HashNet instead spread operations across different currencies and algorithms. The company continuously converted earnings into Bitcoin instead of holding through market downturns and waiting for prices to recover.

“Our multi-currency model means we’re never dependent on one coin’s economics. The diversification is built into the infrastructure, not layered on top through financial instruments,” he states.

He described the company’s payout record as proof that the system could survive difficult market conditions before favorable conditions arrived.

“The model was designed to hold, It held.”

Even as more mining companies pivot toward AI infrastructure, Issa does not believe Bitcoin mining will disappear. He believes the industry will simply look very different in the years ahead.

“It won’t disappear, It’ll evolve, and most of today’s operators won’t survive that evolution.”

Moreover, he described the old model of mining one coin and hoping prices continue rising as increasingly unsustainable. In its place, he sees multi-currency infrastructure becoming more important as miners search for flexibility.

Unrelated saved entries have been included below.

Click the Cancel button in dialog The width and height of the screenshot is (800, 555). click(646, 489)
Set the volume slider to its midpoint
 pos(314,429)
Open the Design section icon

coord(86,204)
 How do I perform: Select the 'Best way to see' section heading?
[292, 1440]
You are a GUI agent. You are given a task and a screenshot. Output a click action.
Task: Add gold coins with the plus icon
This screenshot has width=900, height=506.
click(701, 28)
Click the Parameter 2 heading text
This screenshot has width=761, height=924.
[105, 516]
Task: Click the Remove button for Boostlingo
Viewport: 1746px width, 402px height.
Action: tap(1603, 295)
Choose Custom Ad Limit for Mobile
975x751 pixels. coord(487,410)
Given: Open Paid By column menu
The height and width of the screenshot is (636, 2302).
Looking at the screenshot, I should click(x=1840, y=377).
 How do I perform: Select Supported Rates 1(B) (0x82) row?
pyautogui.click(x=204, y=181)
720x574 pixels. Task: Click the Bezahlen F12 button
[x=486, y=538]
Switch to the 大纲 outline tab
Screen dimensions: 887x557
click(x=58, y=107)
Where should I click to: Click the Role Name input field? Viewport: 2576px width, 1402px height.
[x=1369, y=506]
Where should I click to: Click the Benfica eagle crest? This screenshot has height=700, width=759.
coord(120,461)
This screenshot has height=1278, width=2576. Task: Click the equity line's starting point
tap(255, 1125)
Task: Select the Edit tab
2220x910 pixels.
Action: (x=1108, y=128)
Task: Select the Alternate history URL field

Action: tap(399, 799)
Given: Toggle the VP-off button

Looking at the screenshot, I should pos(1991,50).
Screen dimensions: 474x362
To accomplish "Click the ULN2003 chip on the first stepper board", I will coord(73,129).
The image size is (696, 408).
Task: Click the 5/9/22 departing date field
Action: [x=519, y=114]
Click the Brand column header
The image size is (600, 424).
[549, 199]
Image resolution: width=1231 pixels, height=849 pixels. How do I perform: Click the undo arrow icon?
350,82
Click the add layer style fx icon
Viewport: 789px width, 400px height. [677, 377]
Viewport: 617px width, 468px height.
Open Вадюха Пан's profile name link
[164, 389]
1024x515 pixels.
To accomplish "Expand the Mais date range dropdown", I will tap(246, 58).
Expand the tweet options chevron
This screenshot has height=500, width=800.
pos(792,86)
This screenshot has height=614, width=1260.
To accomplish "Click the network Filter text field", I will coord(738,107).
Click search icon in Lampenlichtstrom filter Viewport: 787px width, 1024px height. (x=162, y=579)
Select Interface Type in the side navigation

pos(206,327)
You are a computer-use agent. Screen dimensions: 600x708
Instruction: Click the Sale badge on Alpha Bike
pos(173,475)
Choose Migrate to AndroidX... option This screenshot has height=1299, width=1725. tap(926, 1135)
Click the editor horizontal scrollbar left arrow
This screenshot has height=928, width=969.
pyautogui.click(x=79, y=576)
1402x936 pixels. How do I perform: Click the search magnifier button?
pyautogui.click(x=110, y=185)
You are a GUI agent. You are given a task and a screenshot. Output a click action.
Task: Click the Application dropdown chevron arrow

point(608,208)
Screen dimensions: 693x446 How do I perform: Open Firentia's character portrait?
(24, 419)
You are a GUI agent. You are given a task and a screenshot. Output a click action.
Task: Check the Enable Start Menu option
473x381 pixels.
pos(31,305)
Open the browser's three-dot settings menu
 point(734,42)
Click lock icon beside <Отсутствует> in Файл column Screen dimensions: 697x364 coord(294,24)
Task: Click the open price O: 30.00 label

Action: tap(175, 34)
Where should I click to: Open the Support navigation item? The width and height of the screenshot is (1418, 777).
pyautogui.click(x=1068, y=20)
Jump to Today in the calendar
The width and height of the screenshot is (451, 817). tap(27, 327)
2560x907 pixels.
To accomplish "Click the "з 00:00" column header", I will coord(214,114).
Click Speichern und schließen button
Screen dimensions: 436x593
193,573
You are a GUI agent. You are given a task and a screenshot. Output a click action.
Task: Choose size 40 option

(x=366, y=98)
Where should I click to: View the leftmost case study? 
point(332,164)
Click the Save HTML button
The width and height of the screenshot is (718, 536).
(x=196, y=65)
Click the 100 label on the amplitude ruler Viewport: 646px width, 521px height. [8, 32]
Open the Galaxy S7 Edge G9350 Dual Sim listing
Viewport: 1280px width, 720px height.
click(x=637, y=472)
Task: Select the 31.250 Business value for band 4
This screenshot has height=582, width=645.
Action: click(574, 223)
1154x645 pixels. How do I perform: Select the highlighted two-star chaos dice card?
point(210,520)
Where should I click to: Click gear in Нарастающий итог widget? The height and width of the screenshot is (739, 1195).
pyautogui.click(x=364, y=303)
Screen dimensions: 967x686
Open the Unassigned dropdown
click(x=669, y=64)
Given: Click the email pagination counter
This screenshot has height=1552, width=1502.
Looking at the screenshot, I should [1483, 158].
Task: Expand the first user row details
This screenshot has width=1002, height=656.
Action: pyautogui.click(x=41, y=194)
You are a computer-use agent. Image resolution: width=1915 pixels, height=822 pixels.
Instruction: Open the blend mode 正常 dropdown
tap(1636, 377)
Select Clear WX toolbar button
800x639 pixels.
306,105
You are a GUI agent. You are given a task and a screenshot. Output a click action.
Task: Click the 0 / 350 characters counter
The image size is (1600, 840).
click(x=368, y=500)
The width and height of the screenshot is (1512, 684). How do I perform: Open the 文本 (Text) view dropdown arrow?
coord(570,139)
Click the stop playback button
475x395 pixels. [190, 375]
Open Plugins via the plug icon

Issa pointed to the recent Zcash rally as an example. Operators already mining the asset benefited immediately, while single-coin Bitcoin miners could not react fast enough.

“Mining evolves or operators get left behind,” he said.

Why Africa Matters in the Future of Digital Infrastructure

Unlike most Western companies choosing locations in the U.S. and Europe to build their mining infrastructure, HashNet opted for Ethiopia.

Why go to Africa? He explained that Ethiopia’s hydroelectric energy supply will bring a major long-term advantage to his company. Recall that electricity tariffs are one of the biggest challenges miners face in most regions.

Issa stated that more companies may eventually move into these once-ignored regions, such as Africa. This could happen, especially because neither Bitcoin mining nor AI data centers can do without electricity. In fact, he believes the global race for cheap and reliable energy will become even more competitive as AI companies and mining firms chase the same resources.

“That pressure pushes infrastructure toward wherever energy is cheapest and cleanest, a lot of that is outside the U.S.”

Notably, the strongest moment in the interview came when Issa addressed what he believes many mining executives privately understand but refuse to say publicly.

“That solely mining Bitcoin is a dying model, Most of the industry knows it but can’t say it out loud because their whole business depends on pretending otherwise, he states.

For Issa, the future belongs to mining companies that prepare for changing conditions before those conditions force them to change. After four years of building quietly, he says HashNet positioned itself on the right side of that shift long before the rest of the industry noticed it.